Dallas-Fort Worth will be competing with dozens of cities from across North America, all trying to land what’s seen as the economic development prize of the century.
In North Texas, cities including Dallas, Fort Worth, Arlington and Irving have expressed interest in the project. According to the Dallas Business Journal, as many as 12 area cities have offered sites.
Fort Worth has identified eight possible sites within its boundaries, including the Panther Island development north of downtown, which was made public at a recent city council meeting. Other locations have not been identified.
Some of the Fort Worth sites lack mass transit, which is one of Amazon’s criterion.
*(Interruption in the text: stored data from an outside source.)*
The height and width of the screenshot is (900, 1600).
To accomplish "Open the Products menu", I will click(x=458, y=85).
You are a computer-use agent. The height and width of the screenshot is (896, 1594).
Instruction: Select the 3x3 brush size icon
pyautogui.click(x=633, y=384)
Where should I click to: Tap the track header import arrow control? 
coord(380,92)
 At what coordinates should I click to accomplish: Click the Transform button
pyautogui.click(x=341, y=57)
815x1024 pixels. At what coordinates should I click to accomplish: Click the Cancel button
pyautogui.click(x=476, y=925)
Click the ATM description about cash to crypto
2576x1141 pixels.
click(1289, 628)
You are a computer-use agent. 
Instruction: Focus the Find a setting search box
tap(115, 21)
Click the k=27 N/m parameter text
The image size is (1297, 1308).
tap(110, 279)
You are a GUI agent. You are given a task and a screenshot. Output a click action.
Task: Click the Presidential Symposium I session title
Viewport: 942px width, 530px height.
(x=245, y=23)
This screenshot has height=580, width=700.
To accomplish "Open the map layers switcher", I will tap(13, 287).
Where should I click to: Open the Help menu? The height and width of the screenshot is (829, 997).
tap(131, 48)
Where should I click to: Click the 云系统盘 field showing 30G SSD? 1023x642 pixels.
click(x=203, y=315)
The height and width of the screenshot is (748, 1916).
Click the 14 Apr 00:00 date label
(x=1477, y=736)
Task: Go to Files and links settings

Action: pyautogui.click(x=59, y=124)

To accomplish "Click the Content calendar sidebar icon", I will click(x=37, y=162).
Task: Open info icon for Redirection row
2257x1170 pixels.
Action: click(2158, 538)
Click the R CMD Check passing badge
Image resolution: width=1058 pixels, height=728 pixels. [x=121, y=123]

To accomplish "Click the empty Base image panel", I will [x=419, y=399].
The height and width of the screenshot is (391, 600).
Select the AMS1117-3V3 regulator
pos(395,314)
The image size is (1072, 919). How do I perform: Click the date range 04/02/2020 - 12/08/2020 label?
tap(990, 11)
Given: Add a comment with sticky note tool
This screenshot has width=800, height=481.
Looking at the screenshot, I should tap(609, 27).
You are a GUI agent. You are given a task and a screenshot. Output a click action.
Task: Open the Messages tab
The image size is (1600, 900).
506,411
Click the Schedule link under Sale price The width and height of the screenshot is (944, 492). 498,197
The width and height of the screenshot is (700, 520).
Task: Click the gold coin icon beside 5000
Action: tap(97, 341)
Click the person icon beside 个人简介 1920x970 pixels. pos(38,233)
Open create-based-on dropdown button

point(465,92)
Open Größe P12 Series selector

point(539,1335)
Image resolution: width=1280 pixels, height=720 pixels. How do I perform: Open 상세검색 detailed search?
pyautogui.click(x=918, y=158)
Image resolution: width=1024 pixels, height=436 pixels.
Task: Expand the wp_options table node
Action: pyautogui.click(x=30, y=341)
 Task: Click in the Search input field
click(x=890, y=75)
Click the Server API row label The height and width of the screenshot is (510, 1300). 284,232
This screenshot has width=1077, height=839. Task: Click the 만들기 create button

The company also wants access to a diverse workforce, proximity to good colleges and incentives from local government.
“Only a handful of locations are meeting all of the specific requirements,” said Robert Sturns, Fort Worth economic development director.
In Grapevine, Tate noted that the cities of Dallas and Fort Worth, which joined to build DFW Airport in the 1960s and still control the vacant land in question, could enter into a revenue-sharing agreement with Grapevine to split tax proceeds from an Amazon deal.
“It could be the right deal, coming at the right time,” Tate said, sounding ready to move beyond years of acrimony between the cities over how to split airport revenues.
In Arlington, officials said at least one site is being pitched, but declined to elaborate.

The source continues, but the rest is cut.